Activity: Your job is to copy the lines from the material that include "agent".

Data for review:
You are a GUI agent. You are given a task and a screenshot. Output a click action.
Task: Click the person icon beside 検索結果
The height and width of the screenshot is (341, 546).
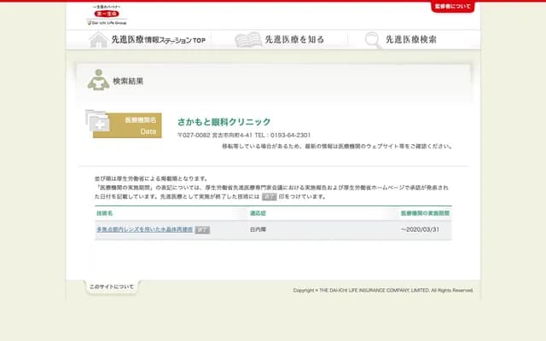[96, 79]
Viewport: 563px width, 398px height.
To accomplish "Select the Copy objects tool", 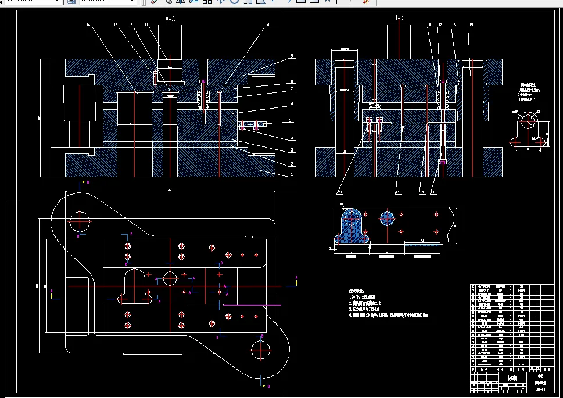I will 168,1.
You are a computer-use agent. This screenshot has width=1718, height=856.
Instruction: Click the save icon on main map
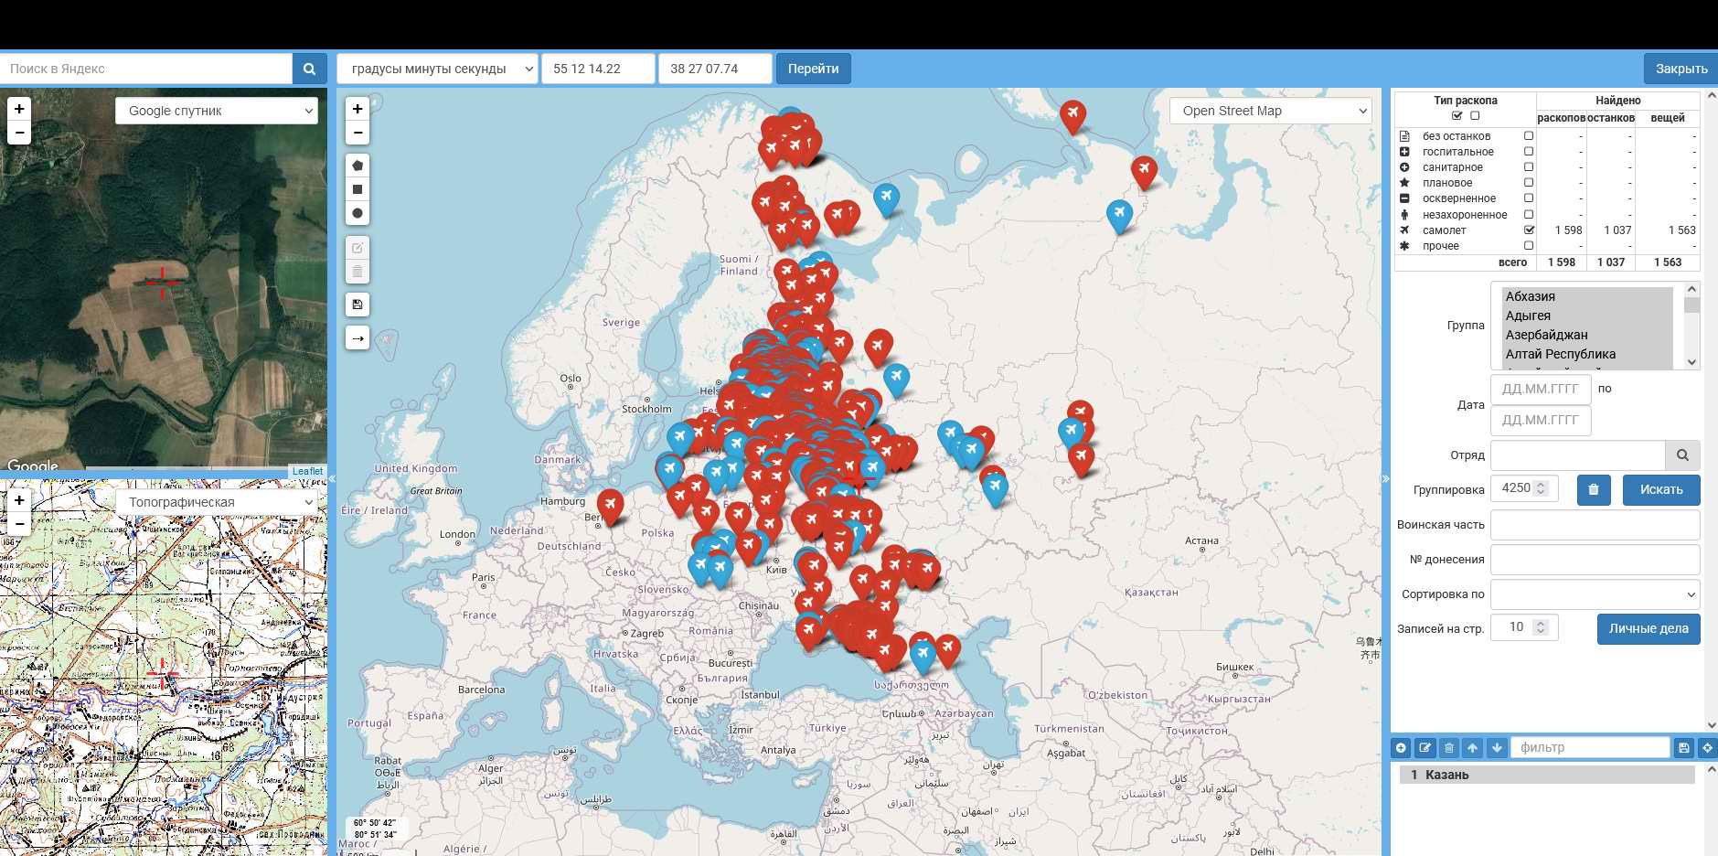pos(357,305)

Task solution:
You are a GUI agent. You are given a task and a screenshot. Output a click action.
You are a computer-use agent. This screenshot has width=1718, height=856.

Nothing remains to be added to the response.